医療費控除の対象になる条件を確認しておこう

NIPTが医療費控除の対象になるのかどうかを判断するためには控除対象になる条件を詳しく確認しておく必要があります。条件として12個の項目が挙げられていて、そのいずれかに該当するかが重要になります。そのうえで金額的に対象となっているかを判定することにより控除を受けられるかどうかが決まるというのが基本的な仕組みです。まずは12種類の条件を確認しておきましょう。1つ目は医師や歯科医師によって診療や治療がおこなわれたときに支払う対価としての医療費です。健康診断の費用や医師などに支払う謝礼金などは含まれない仕組みになっています。2つ目は治療や療養に際して必要になった医薬品の購入費用です。ビタミン剤やサプリメントなどはこれに該当しないので注意しましょう。3つ目に挙げられているのは病院や福祉施設などに収容してもらったときにかかった役務への大家です。心身のケアをしてくれたサービスへの支払いは該当するということになります。4つ目はあん摩マッサージ指圧師や柔道整復師などによる施術への対価です。疲れを癒すためのマッサージではなく医療行為として認められているものであることが求められます。5つ目に挙げられるのが保健師、看護師などに療養の世話を依頼したときのサービスへの対価です。有資格者かどうかには関わらないので家政婦でも問題ありませんが、家族に付き添いを頼んだときに対価を支払ったとしても控除対象にはならないのが原則になっています。6つ目は助産師による分娩の介助への支払いです。7つ目は介護福祉士などによる喀痰吸引及び経管栄養の対価、そして8つ目は介護保険制度の適用される施設や自宅での介護サービスの自己負担額に相当するものと定められています。9つ目の項目が実はかなり大きな割合を占めることがあるもので、診療や治療、施術などを受けるために必要な費用のうち次の3つの中のいずれかに該当するものです。1つ目は通院費や送迎費、入院のための部屋代や食事代、医療用器具の購入代やレンタル代金と定められています。2つ目は義手や義足、松葉づえや義歯などの購入費用、3つ目はおむつ代で、六ヶ月以上寝たきりになっていて治療を継続して受けている場合に限られます。10個目に挙げられているのは骨髄移植の斡旋を受けたときに骨髄移植推進財団に支払う自己負担金、11個目としては臓器移植の斡旋を受けたときに日本臓器移植ネットワークに支払う自己負担金です。
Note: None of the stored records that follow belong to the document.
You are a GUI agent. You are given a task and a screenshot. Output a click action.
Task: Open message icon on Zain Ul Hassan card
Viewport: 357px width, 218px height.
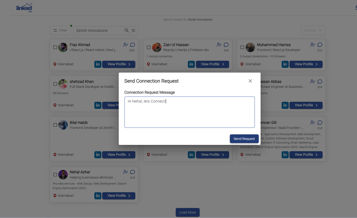[226, 45]
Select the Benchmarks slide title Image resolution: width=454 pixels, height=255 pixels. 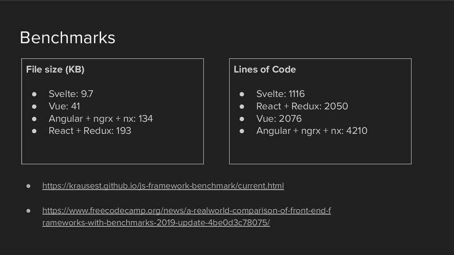tap(67, 38)
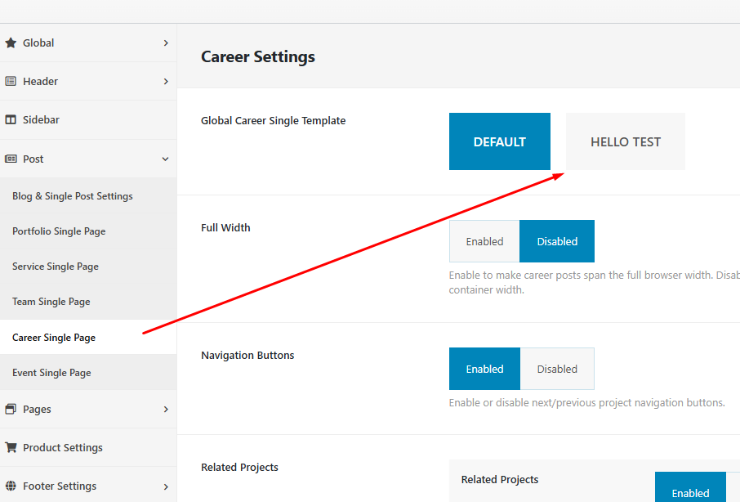The image size is (740, 502).
Task: Expand the Global section chevron
Action: [x=166, y=43]
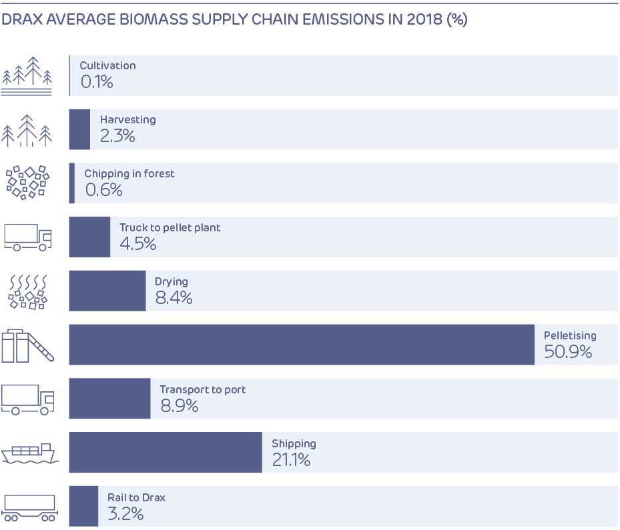Click the Rail to Drax label

136,497
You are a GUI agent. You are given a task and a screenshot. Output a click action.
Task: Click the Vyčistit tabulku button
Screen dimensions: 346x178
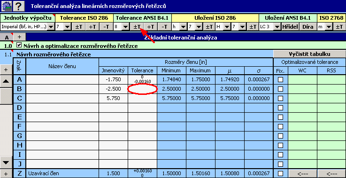(309, 54)
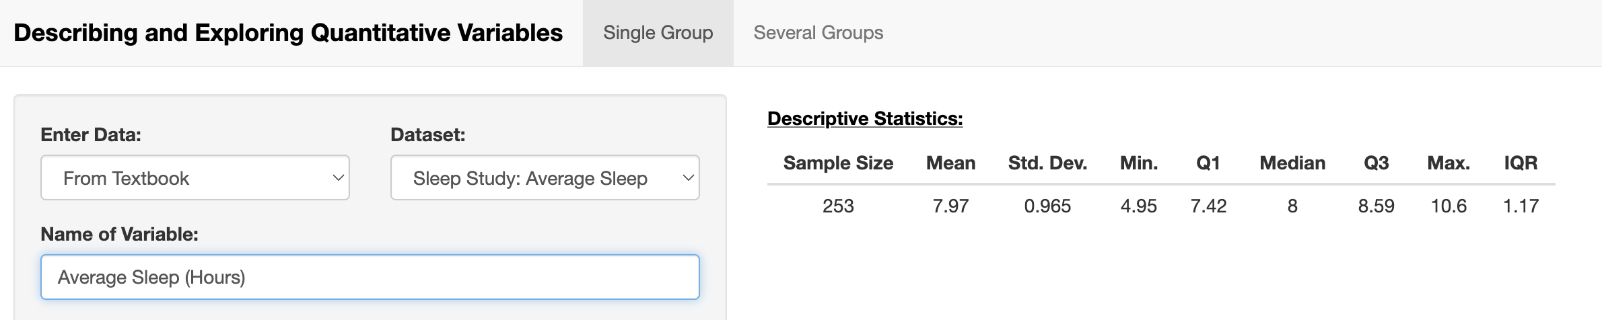Select the mean value 7.97

pos(950,206)
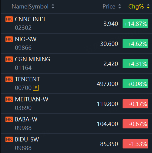The width and height of the screenshot is (152, 153).
Task: Sort list using Price column arrows
Action: [120, 6]
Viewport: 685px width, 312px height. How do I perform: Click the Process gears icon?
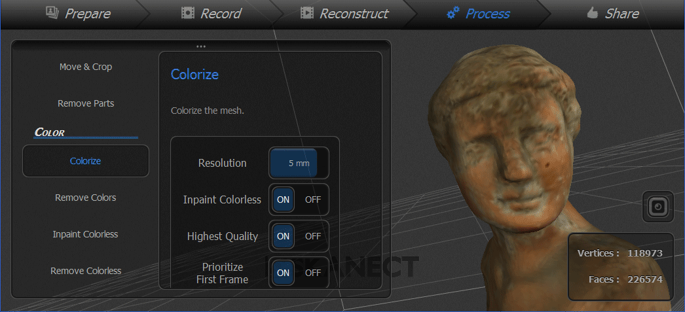click(453, 13)
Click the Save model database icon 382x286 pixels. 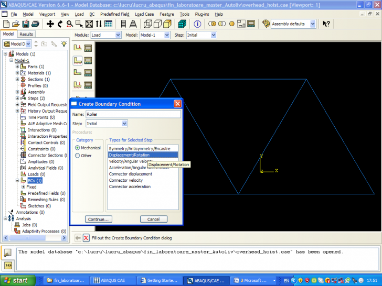tap(26, 24)
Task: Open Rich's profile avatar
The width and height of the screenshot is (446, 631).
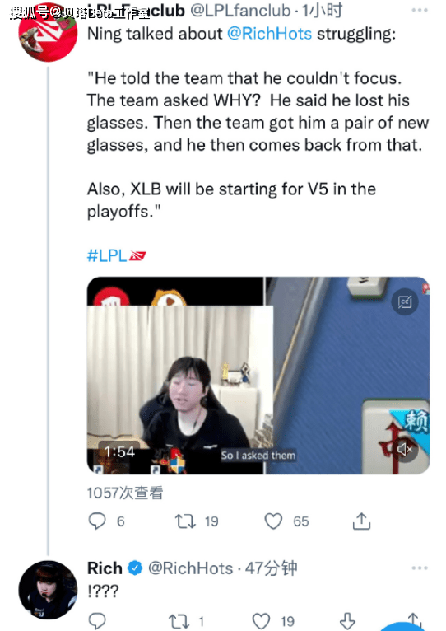Action: coord(48,590)
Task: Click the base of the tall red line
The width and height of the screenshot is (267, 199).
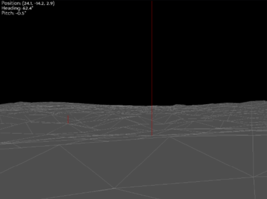Action: coord(152,134)
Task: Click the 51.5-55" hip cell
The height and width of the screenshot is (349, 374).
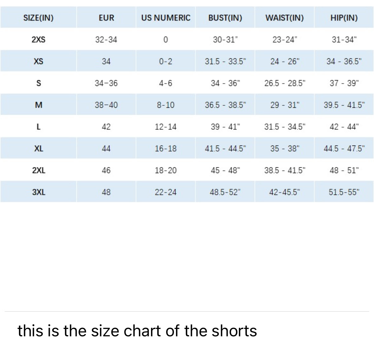Action: click(x=344, y=192)
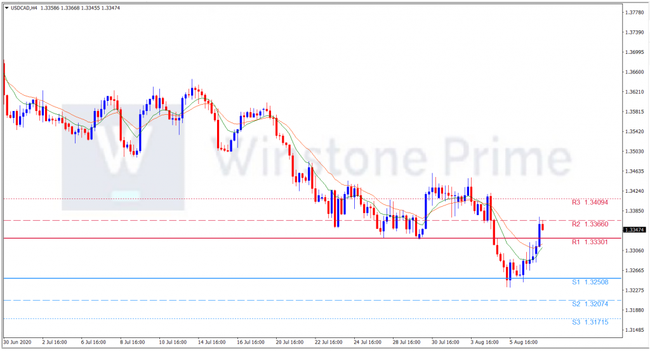Click the small triangle beside USDCAD,H4
Image resolution: width=650 pixels, height=352 pixels.
coord(6,8)
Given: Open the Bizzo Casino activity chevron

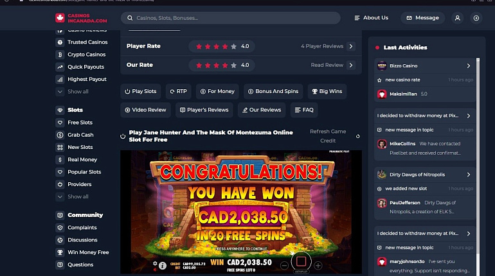Looking at the screenshot, I should point(469,66).
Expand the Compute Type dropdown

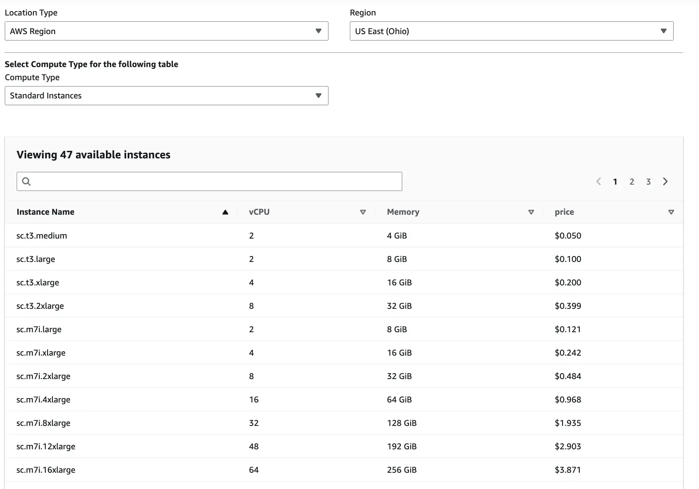coord(166,96)
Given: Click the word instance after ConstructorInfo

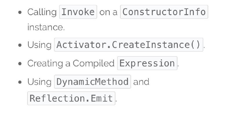Looking at the screenshot, I should (46, 27).
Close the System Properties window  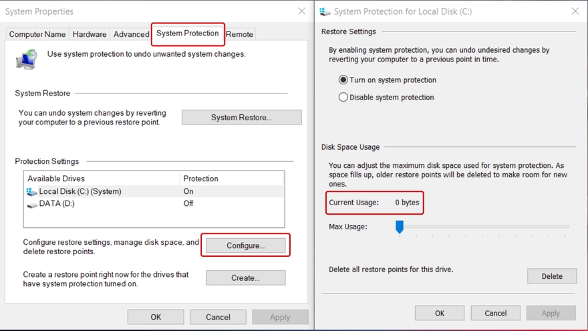(301, 11)
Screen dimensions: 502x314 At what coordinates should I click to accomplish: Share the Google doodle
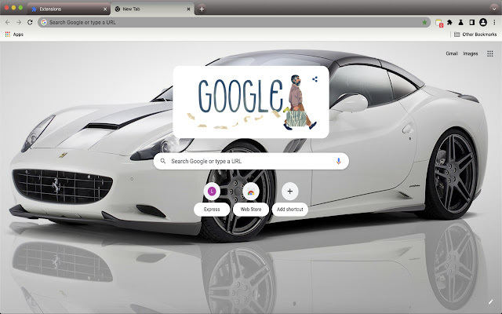[315, 79]
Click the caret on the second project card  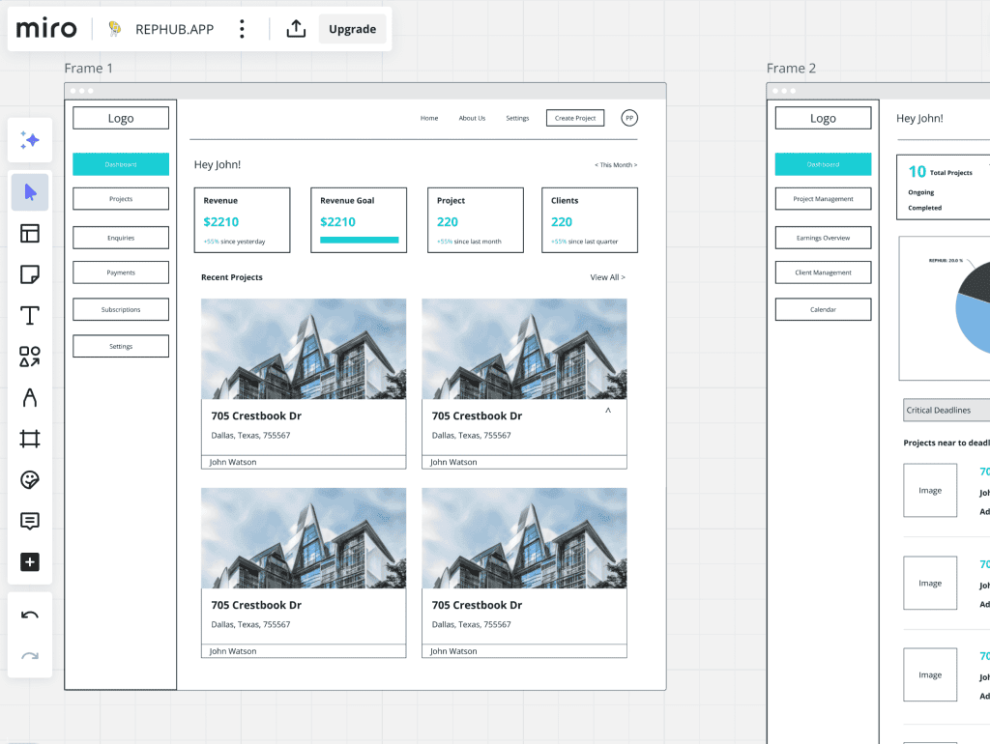pos(608,411)
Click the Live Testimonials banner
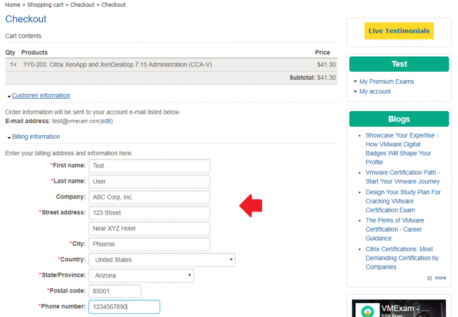The height and width of the screenshot is (317, 458). pyautogui.click(x=399, y=31)
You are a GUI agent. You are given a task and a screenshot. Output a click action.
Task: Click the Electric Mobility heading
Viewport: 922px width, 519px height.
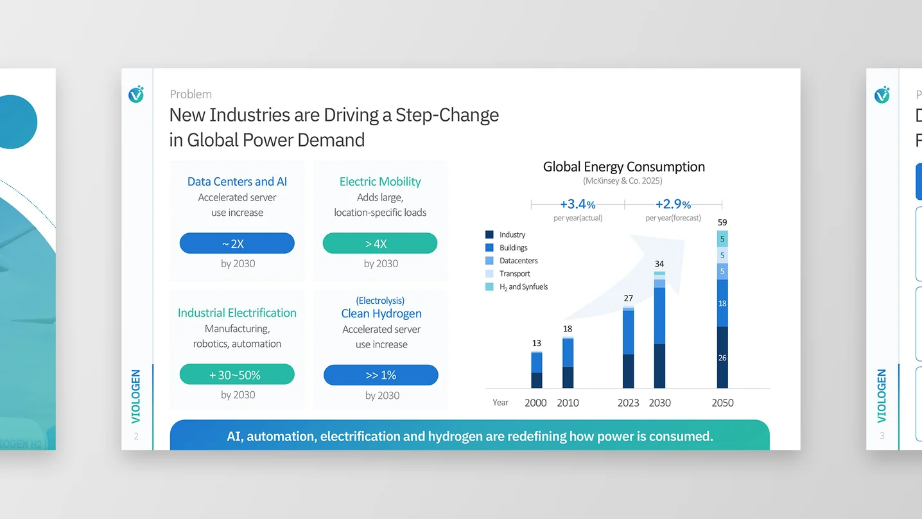coord(380,182)
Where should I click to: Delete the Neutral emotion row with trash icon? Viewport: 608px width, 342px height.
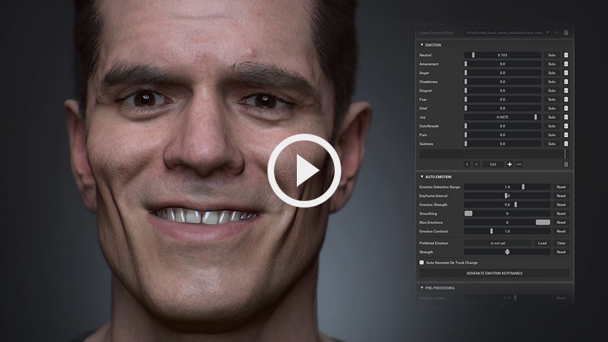coord(566,55)
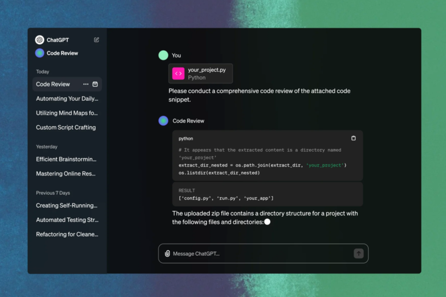This screenshot has width=446, height=297.
Task: Open the Refactoring for Cleaner chat
Action: click(x=67, y=234)
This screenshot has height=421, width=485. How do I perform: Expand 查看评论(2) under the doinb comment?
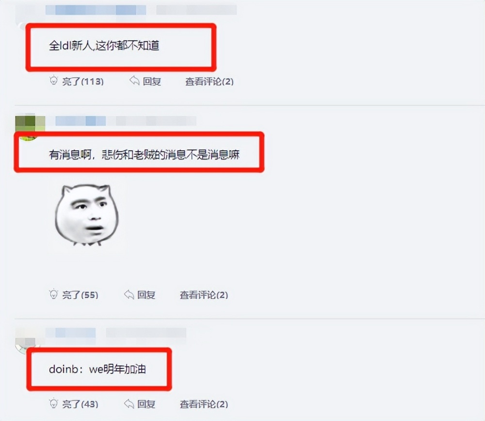point(204,404)
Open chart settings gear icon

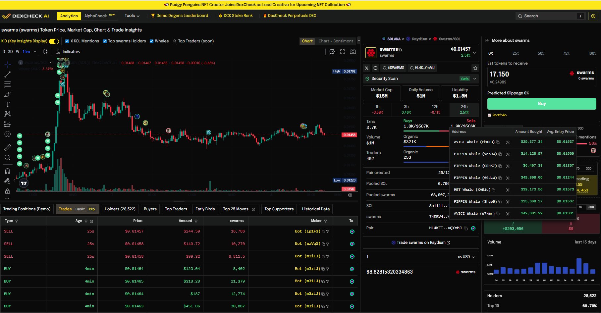tap(332, 52)
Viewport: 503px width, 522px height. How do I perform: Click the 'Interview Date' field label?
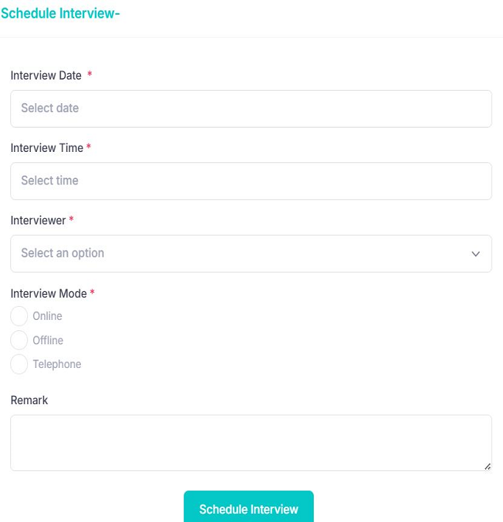click(x=46, y=75)
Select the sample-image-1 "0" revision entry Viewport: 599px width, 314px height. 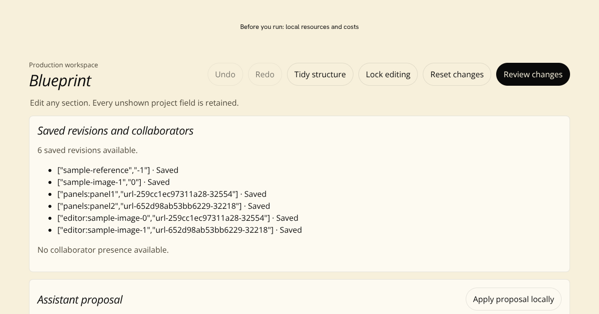[113, 182]
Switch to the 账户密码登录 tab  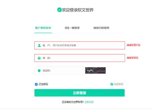43,28
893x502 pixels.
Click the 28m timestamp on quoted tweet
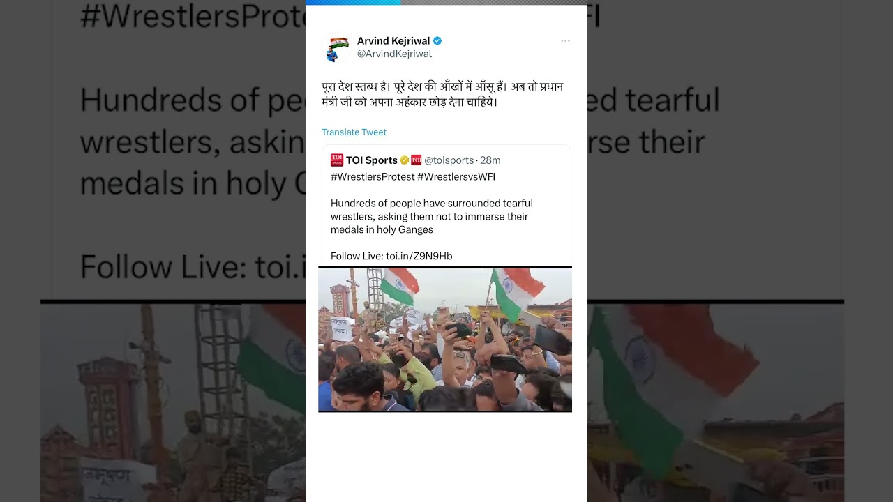490,160
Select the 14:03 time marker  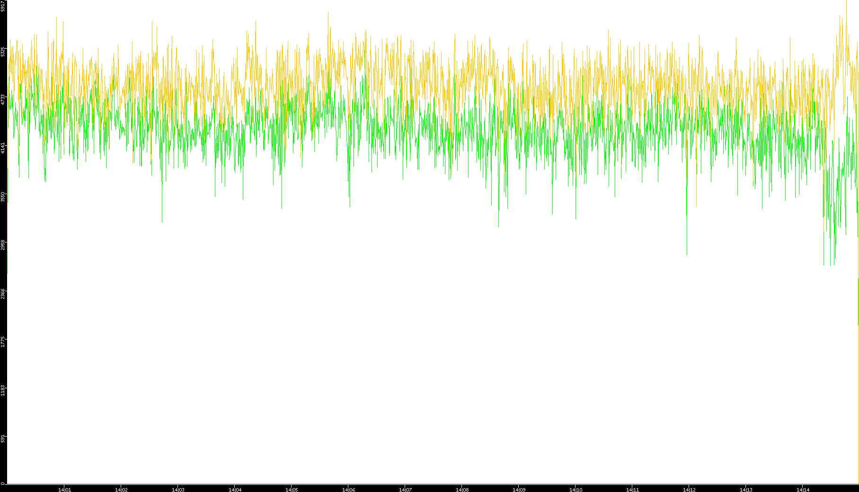click(x=178, y=490)

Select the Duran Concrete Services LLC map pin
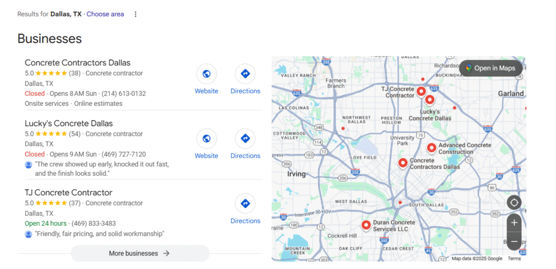366,225
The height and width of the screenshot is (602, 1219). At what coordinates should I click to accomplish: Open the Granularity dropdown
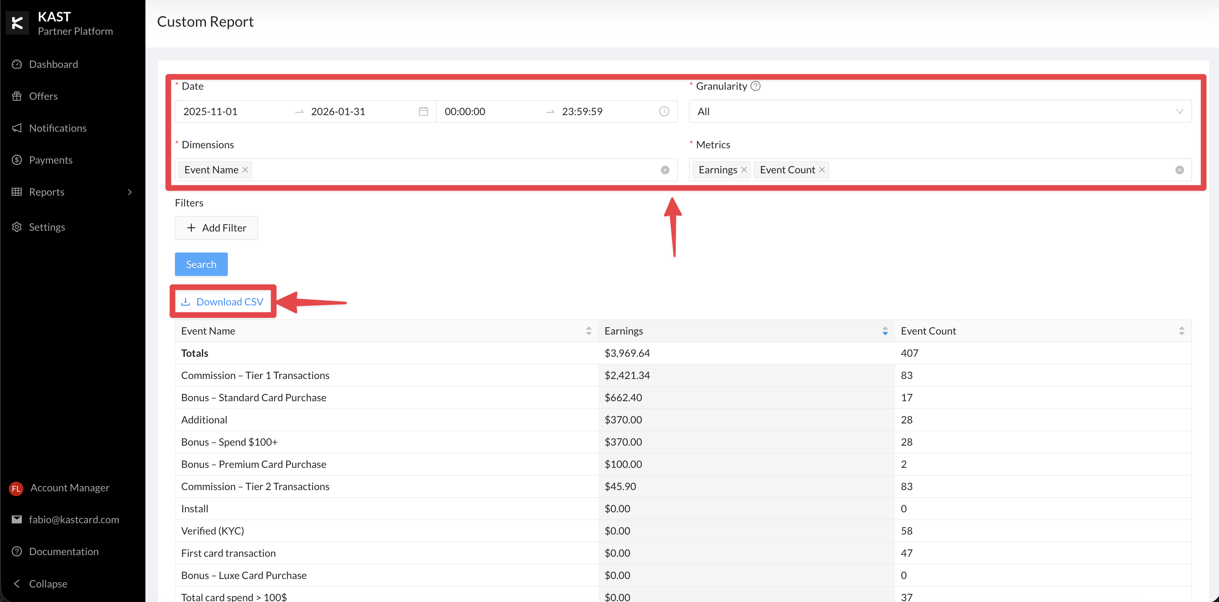(x=940, y=111)
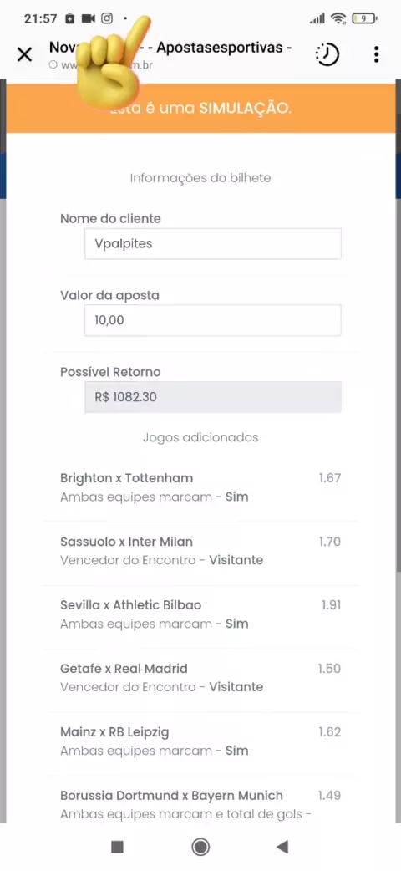
Task: Select the Mainz x RB Leipzig bet
Action: [201, 741]
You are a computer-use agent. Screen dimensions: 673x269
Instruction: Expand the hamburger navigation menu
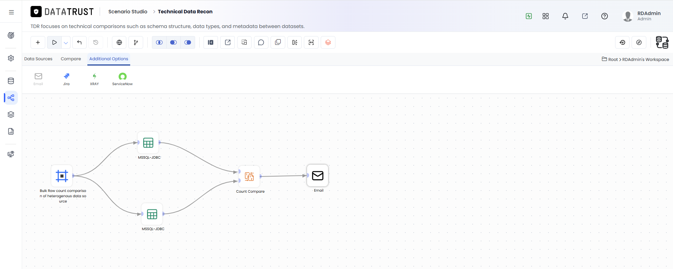click(11, 12)
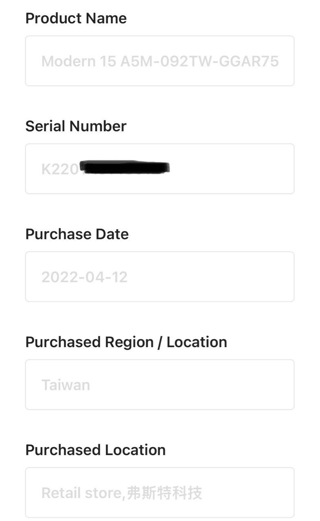Screen dimensions: 320x521
Task: Click the Chinese store name 弗斯特科技
Action: pyautogui.click(x=164, y=493)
そして、12個目は高齢者の医療の確保に関する法律に規定されている特定保健指導のうちで、一定の基準に該当する人が自己負担した支払い金となっています。このような条件を満たしている費用を1月1日から12月31日まで加算し、保険金などで補填された金額を引き去ったものが10万円以上なら控除を適用することが可能です。ただし、総所得が200万円未満の場合にはその5%以上になっていると控除を受けられます。

NIPTは医療費控除の対象にはならない

NIPTがどの項目に該当するのかを考えてみましょう。新型出生前診断と呼ばれる診断行為というのが特徴で、胎児がまだお腹の中にいる段階で先天的な病気や障害を持っていないかを確認するための出征前診断の一つとして位置付けられています。これは主に産婦人科の医師によっておこなわれる医療行為なのは確かですが、治療ではないので1つ目に挙げた医師による診療や治療には該当するものではありません。この診断自体が保険適用外となっているのものという影響もあって、対象にならない可能性もあるのではないかと考えていた人もいるでしょう。実はそれが問題ではなく、診断結果が出たことにより病気が確定し、治療が進められるようになるタイプの検査ではないのが診療としても認められない原因です。健康診断や人間ドックについて検査費用がどう扱われるかを考えてみるとわかりやすいでしょう。健康診断を受けて肝臓に異常所見が確認されたので精密検査を実施したところ、脂肪肝になっていることがわかって治療を始めたというケースがあります。この場合には治療をするのにつながった検査なので控除を適用することが可能です。しかし、健康診断の結果として全て健康で特に病院に通う必要はないとわかると検査費用は控除対象とはなりません。他の検査の場合でも例えばCT検査をしてがんの部位がわかったので外科治療ができるという場合にはCT検査は診療の一部として認められて控除対象になります。NIPTは遺伝子検査によって先天的な病気を持っているかを調べるだけで、胎児の間に治療ができるというわけではありません。生まれてきたときにどうすべきかを考えられるようにするための検査なので診療や治療にはならないのです。このような理由でNIPTは医師による診療や治療には該当しないということになりますが、他の項目を見てみても該当するようなものはないでしょう。そのため、たとえ20万円の検査を受けたとしても控除を適用することはできないのです。

医療費控除に算入できる部分はある

医療費控除の対象としてはNIPT自体の費用は認められませんが、NIPTを受けたときには控除対象となる費用がある程度はかかる可能性があります。それが9つ目に挙げた項目で、出生前診断をしてもらうために通院するのにかかった交通費については控除対象とすることが可能です。ただ、他にかかる費用はほとんど対象外となってしまうのであまり控除を期待することはできません。信頼できる病院で受けるために遠方まで行ったという場合には適用を検討してみましょう。付き添いの家族の交通費も含められるので、場合によっては数万円単位になることもあります。出産のときには例外的に定期検診の費用やそれに関連する費用も対象になり、さらに出産前後には入院費や食事代などもかかるでしょう。このようなこまごまとした費用を合わせていくとかなりの金額になって控除を受けられることも多いのです。NIPTを受けたときに全く算入できる費用がないというわけではないことはきちんと理解しておくのが大切です。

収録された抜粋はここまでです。